The crypro market is noticing a remarkable selling pressure earlier today, spurred by a surprisingly strong jobs report and an unexpected jump in consumer inflation expectations. While these data points may seem alarming on the surface, they carry a layer of nuance that’s critical to understand
The Numbers: What’s Spooking the Market?
The headline inflation expectation for the next year rose to +3.3% in January from +2.8% in December, marking a significant uptick:
January: +3.3%
December: +2.8%
November: +2.6%
October: +2.7%
This data sent ripples through the markets, as it suggests consumers are bracing for higher inflation—a development that historically pushes rates higher and pressures risk assets like crypto.
But here’s where it gets interesting: these shifts appear to be heavily political rather than fundamentally economic.
A Political Divide in Inflation Expectations
Breaking the numbers down by political affiliation reveals a striking divergence:
Democratic Respondents:
October: +1.5% → January: +4.2%
Republican Respondents:
October: +3.6% → January: +0.1%
This wild flip in inflation expectations aligns perfectly with the Republican victory in the White House and Congress. It’s hard to ignore the political lens shaping these survey responses. The economic fundamentals haven’t shifted dramatically—wages, for instance, remain steady at +3.9% YoY, a level not indicative of wage-driven inflationary pressures.
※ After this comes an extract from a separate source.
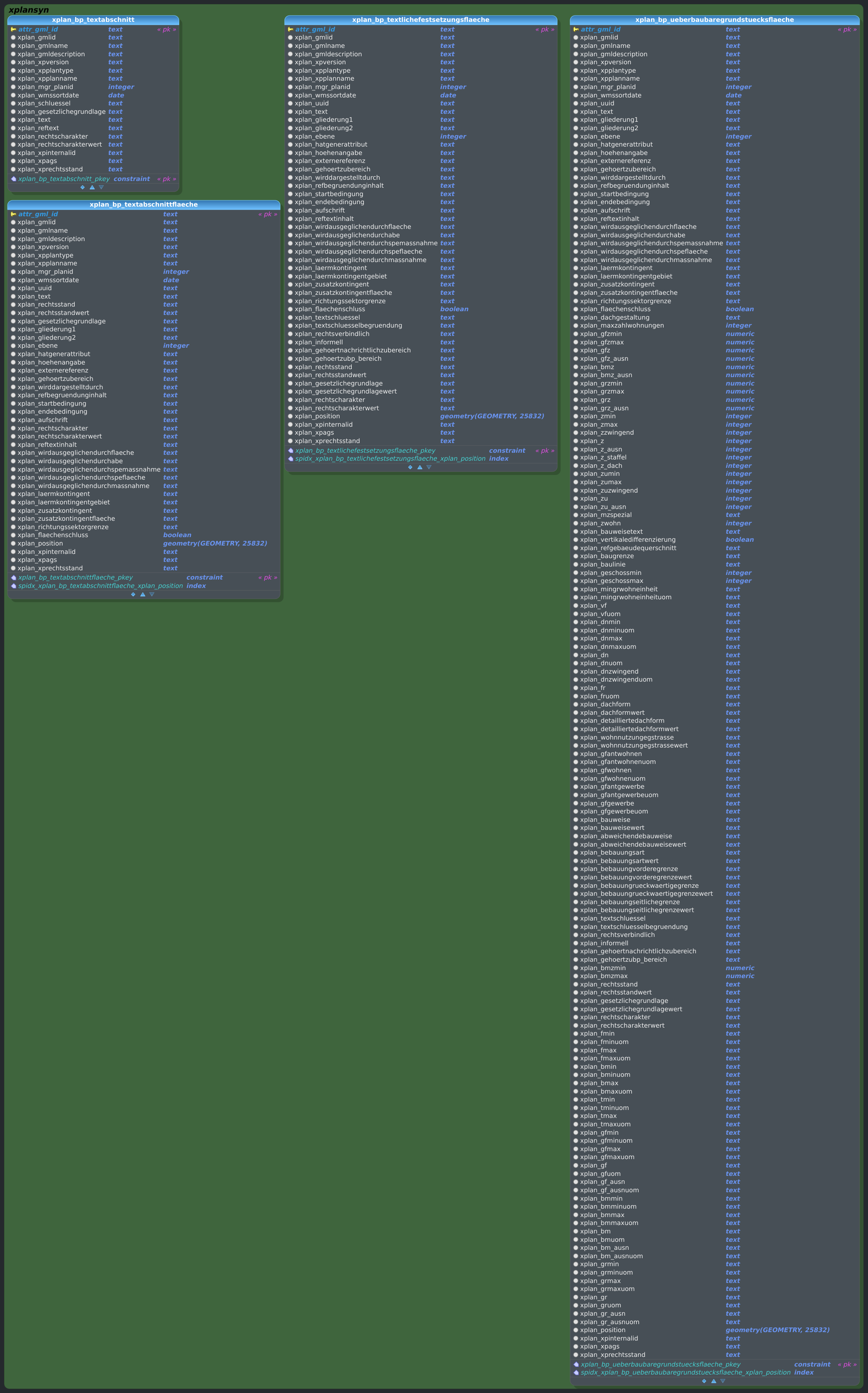Click constraint icon beside xplan_bp_textabschnitt_pkey
The width and height of the screenshot is (868, 1393).
pos(13,179)
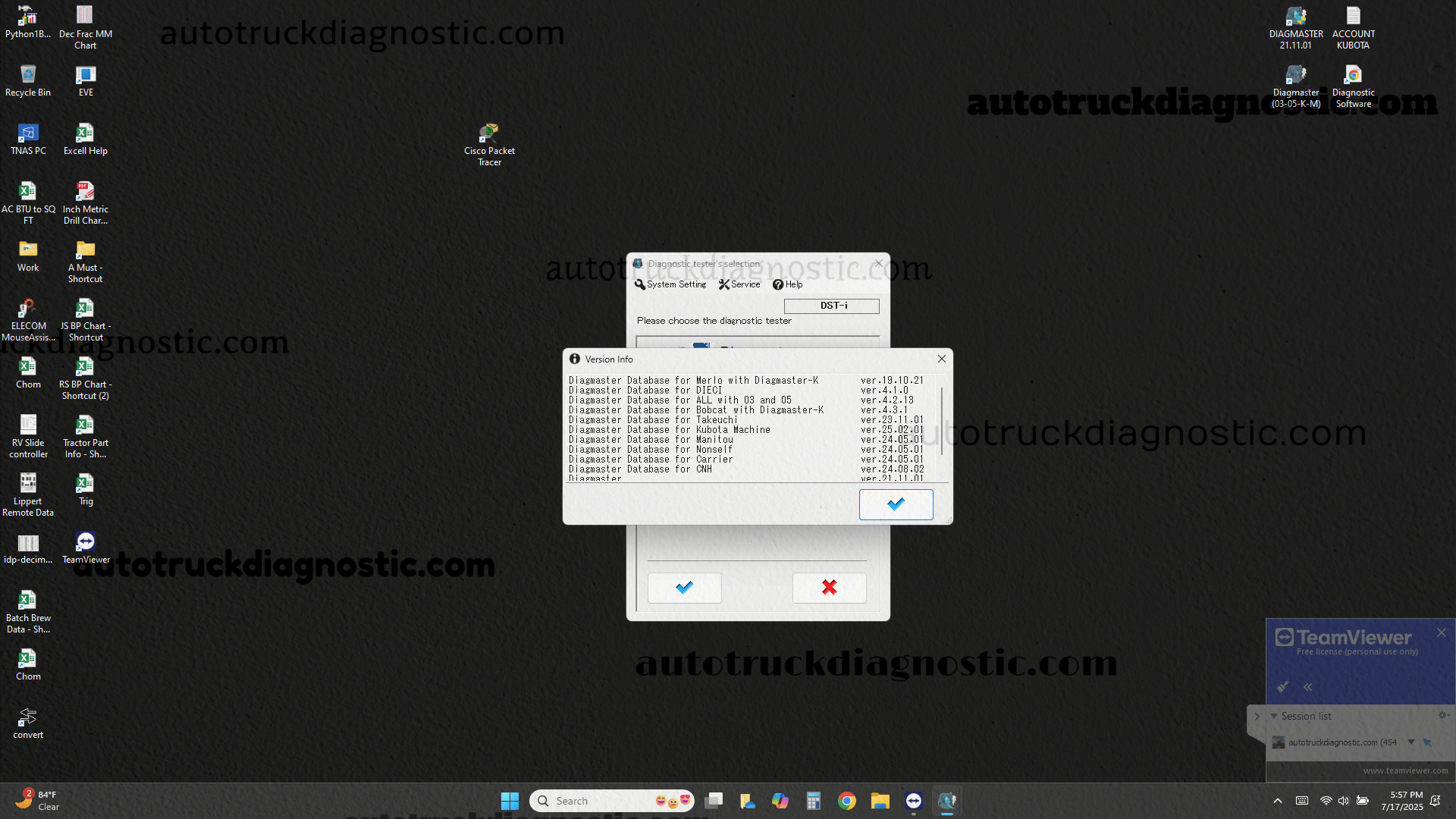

The Jobs Report: A Double-Edged Sword
The December jobs report added fuel to the fire with a better-than-expected +256k jobs (vs. +165k consensus). While undeniably strong, this data also supports a growing economy, which should be positive for crypto markets in the medium term. The initial knee-jerk reaction is tied to fears of prolonged higher interest rates, but this isn’t necessarily a game-changer.
What’s Next?
Here’s where things stand:
Short-Term Outlook: Bitcoin has already seen a dip below $91,000, and could go a bit lower as the market digests this turbulence. However, this could pave the way for a potential reversal as we approach the January 20th inauguration. Historically, such events tend to bring renewed optimism and liquidity into the market.
Long-Term Perspective: These developments don’t materially alter the broader crypto fundamentals. Bitcoin and other major assets remain in an uptrend, and this correction could present a buying opportunity for those positioned wisely.
Bottom Line
Yes, this is turbulent, but turbulence is a feature, not a bug, in crypto markets. Stay patient, stick to your strategy, and remember: the fundamentals haven’t changed. This dip might feel unsettling, but it’s often during these moments of doubt that the best opportunities emerge.
Let the market shake out the weak hands—your job is to keep a clear head.